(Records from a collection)

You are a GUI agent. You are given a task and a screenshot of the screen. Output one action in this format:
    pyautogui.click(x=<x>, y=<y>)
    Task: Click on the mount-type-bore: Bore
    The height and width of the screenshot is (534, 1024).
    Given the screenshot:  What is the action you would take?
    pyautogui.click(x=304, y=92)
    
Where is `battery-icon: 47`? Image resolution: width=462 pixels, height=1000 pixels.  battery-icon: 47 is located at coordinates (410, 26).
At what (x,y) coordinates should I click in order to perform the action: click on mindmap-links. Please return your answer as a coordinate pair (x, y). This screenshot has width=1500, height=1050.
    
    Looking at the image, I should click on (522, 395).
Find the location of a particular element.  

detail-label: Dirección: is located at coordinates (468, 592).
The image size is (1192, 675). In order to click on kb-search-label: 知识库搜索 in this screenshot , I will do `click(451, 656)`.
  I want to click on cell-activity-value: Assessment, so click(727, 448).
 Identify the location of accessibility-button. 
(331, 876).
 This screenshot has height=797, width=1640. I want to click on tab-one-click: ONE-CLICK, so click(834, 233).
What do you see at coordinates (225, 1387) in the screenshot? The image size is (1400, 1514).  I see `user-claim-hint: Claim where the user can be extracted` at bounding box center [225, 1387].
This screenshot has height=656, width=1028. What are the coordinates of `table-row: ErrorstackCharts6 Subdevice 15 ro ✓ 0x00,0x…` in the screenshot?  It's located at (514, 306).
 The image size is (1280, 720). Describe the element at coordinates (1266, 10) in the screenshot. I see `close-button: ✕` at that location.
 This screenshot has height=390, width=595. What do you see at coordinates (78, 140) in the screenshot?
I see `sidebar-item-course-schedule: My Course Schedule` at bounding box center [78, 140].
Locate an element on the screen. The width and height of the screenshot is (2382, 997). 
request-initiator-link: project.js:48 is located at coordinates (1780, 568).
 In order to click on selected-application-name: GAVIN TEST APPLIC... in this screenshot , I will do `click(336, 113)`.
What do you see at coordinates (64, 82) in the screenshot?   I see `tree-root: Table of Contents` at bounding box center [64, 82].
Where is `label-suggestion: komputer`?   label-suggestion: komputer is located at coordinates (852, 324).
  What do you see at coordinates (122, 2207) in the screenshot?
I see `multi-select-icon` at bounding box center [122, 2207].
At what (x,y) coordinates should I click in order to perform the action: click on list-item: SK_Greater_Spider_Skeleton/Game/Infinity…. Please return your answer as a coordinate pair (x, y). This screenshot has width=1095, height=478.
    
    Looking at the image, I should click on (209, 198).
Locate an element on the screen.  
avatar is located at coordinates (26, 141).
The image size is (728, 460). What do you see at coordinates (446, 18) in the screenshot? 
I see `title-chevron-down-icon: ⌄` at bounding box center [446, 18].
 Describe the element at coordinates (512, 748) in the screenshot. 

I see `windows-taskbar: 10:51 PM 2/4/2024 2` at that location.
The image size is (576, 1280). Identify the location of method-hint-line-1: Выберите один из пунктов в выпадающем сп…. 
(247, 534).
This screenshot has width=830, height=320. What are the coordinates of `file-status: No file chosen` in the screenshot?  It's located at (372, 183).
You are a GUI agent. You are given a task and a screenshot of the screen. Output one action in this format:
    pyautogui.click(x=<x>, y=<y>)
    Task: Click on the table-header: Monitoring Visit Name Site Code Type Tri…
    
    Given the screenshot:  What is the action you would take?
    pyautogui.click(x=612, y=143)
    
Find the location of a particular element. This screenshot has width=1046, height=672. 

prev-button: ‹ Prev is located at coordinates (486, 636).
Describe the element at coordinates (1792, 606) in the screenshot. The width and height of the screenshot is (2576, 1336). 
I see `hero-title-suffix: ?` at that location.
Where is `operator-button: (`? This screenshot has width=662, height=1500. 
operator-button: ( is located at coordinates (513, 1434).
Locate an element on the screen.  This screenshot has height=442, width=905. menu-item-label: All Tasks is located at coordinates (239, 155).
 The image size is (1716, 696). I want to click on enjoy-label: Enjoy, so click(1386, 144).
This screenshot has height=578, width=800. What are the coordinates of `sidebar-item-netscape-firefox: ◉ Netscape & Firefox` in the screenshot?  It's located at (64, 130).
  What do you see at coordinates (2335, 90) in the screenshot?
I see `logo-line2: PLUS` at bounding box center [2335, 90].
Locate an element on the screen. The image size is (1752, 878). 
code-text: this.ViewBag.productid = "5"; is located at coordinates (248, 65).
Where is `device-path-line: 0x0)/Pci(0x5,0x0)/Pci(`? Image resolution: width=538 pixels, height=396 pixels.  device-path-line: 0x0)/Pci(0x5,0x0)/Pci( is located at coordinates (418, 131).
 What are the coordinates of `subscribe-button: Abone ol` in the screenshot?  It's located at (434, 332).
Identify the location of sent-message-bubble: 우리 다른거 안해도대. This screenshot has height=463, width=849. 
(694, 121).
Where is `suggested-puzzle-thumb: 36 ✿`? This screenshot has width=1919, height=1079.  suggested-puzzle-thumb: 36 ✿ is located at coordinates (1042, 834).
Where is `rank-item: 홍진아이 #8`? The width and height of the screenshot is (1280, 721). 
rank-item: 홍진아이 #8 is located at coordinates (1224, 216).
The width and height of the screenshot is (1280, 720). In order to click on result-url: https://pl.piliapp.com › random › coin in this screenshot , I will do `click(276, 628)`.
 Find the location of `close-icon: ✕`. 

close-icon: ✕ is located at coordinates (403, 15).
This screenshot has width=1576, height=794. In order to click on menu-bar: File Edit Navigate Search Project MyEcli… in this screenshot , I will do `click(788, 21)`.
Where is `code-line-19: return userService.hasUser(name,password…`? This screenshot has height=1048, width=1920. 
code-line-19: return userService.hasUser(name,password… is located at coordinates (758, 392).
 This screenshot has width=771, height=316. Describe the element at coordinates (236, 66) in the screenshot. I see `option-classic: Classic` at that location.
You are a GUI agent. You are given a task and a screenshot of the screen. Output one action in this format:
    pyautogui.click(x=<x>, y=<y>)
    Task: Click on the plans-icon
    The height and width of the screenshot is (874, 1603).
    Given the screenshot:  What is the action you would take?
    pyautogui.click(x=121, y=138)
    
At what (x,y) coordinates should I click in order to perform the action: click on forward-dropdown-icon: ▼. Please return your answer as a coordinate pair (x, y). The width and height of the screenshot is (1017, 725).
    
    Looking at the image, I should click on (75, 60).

Job - Retype the lines above word for word.

Your solution -
You are a GUI agent. You are given a task and a screenshot of the screen. Output one action in this format:
    pyautogui.click(x=<x>, y=<y>)
    Task: Click on the mount-type-bore: Bore
    The height and width of the screenshot is (534, 1024).
    Given the screenshot:  What is the action you would take?
    pyautogui.click(x=304, y=92)
    
Where is `battery-icon: 47`? Image resolution: width=462 pixels, height=1000 pixels.  battery-icon: 47 is located at coordinates (410, 26).
At what (x,y) coordinates should I click in order to perform the action: click on mindmap-links. Please return your answer as a coordinate pair (x, y). This screenshot has width=1500, height=1050.
    
    Looking at the image, I should click on (522, 395).
Find the location of a particular element.  

detail-label: Dirección: is located at coordinates (468, 592).
The image size is (1192, 675). In order to click on kb-search-label: 知识库搜索 in this screenshot , I will do `click(451, 656)`.
  I want to click on cell-activity-value: Assessment, so click(727, 448).
 Identify the location of accessibility-button. 
(331, 876).
 This screenshot has height=797, width=1640. I want to click on tab-one-click: ONE-CLICK, so click(834, 233).
What do you see at coordinates (225, 1387) in the screenshot? The image size is (1400, 1514).  I see `user-claim-hint: Claim where the user can be extracted` at bounding box center [225, 1387].
This screenshot has height=656, width=1028. What are the coordinates of `table-row: ErrorstackCharts6 Subdevice 15 ro ✓ 0x00,0x…` in the screenshot?  It's located at (514, 306).
 The image size is (1280, 720). Describe the element at coordinates (1266, 10) in the screenshot. I see `close-button: ✕` at that location.
 This screenshot has height=390, width=595. What do you see at coordinates (78, 140) in the screenshot?
I see `sidebar-item-course-schedule: My Course Schedule` at bounding box center [78, 140].
Locate an element on the screen. The width and height of the screenshot is (2382, 997). 
request-initiator-link: project.js:48 is located at coordinates (1780, 568).
 In order to click on selected-application-name: GAVIN TEST APPLIC... in this screenshot , I will do `click(336, 113)`.
What do you see at coordinates (64, 82) in the screenshot?   I see `tree-root: Table of Contents` at bounding box center [64, 82].
Where is `label-suggestion: komputer`?   label-suggestion: komputer is located at coordinates (852, 324).
  What do you see at coordinates (122, 2207) in the screenshot?
I see `multi-select-icon` at bounding box center [122, 2207].
At what (x,y) coordinates should I click in order to perform the action: click on list-item: SK_Greater_Spider_Skeleton/Game/Infinity…. Please return your answer as a coordinate pair (x, y). This screenshot has width=1095, height=478.
    
    Looking at the image, I should click on (209, 198).
Locate an element on the screen.  
avatar is located at coordinates (26, 141).
The image size is (728, 460). What do you see at coordinates (446, 18) in the screenshot? 
I see `title-chevron-down-icon: ⌄` at bounding box center [446, 18].
 Describe the element at coordinates (512, 748) in the screenshot. 

I see `windows-taskbar: 10:51 PM 2/4/2024 2` at that location.
The image size is (576, 1280). Identify the location of method-hint-line-1: Выберите один из пунктов в выпадающем сп…. 
(247, 534).
This screenshot has width=830, height=320. What are the coordinates of `file-status: No file chosen` in the screenshot?  It's located at (372, 183).
You are a GUI agent. You are given a task and a screenshot of the screen. Output one action in this format:
    pyautogui.click(x=<x>, y=<y>)
    Task: Click on the table-header: Monitoring Visit Name Site Code Type Tri…
    
    Given the screenshot:  What is the action you would take?
    pyautogui.click(x=612, y=143)
    
Find the location of a particular element. This screenshot has width=1046, height=672. 

prev-button: ‹ Prev is located at coordinates (486, 636).
Describe the element at coordinates (1792, 606) in the screenshot. The width and height of the screenshot is (2576, 1336). 
I see `hero-title-suffix: ?` at that location.
Where is `operator-button: (`? This screenshot has width=662, height=1500. 
operator-button: ( is located at coordinates (513, 1434).
Locate an element on the screen.  This screenshot has height=442, width=905. menu-item-label: All Tasks is located at coordinates (239, 155).
 The image size is (1716, 696). I want to click on enjoy-label: Enjoy, so click(1386, 144).
This screenshot has height=578, width=800. What are the coordinates of `sidebar-item-netscape-firefox: ◉ Netscape & Firefox` in the screenshot?  It's located at (64, 130).
  What do you see at coordinates (2335, 90) in the screenshot?
I see `logo-line2: PLUS` at bounding box center [2335, 90].
Locate an element on the screen. The image size is (1752, 878). 
code-text: this.ViewBag.productid = "5"; is located at coordinates (248, 65).
Where is `device-path-line: 0x0)/Pci(0x5,0x0)/Pci(`? Image resolution: width=538 pixels, height=396 pixels.  device-path-line: 0x0)/Pci(0x5,0x0)/Pci( is located at coordinates (418, 131).
 What are the coordinates of `subscribe-button: Abone ol` in the screenshot?  It's located at (434, 332).
Identify the location of sent-message-bubble: 우리 다른거 안해도대. This screenshot has height=463, width=849. 
(694, 121).
Where is `suggested-puzzle-thumb: 36 ✿`? This screenshot has width=1919, height=1079.  suggested-puzzle-thumb: 36 ✿ is located at coordinates (1042, 834).
Where is `rank-item: 홍진아이 #8`? The width and height of the screenshot is (1280, 721). 
rank-item: 홍진아이 #8 is located at coordinates (1224, 216).
The width and height of the screenshot is (1280, 720). In order to click on result-url: https://pl.piliapp.com › random › coin in this screenshot , I will do `click(276, 628)`.
 Find the location of `close-icon: ✕`. 

close-icon: ✕ is located at coordinates (403, 15).
This screenshot has width=1576, height=794. In order to click on menu-bar: File Edit Navigate Search Project MyEcli… in this screenshot , I will do `click(788, 21)`.
Where is `code-line-19: return userService.hasUser(name,password…`? This screenshot has height=1048, width=1920. 
code-line-19: return userService.hasUser(name,password… is located at coordinates (758, 392).
 This screenshot has width=771, height=316. Describe the element at coordinates (236, 66) in the screenshot. I see `option-classic: Classic` at that location.
You are a GUI agent. You are given a task and a screenshot of the screen. Output one action in this format:
    pyautogui.click(x=<x>, y=<y>)
    Task: Click on the plans-icon
    The height and width of the screenshot is (874, 1603).
    Given the screenshot:  What is the action you would take?
    pyautogui.click(x=121, y=138)
    
At what (x,y) coordinates should I click in order to perform the action: click on forward-dropdown-icon: ▼. Please return your answer as a coordinate pair (x, y). The width and height of the screenshot is (1017, 725).
    
    Looking at the image, I should click on (75, 60).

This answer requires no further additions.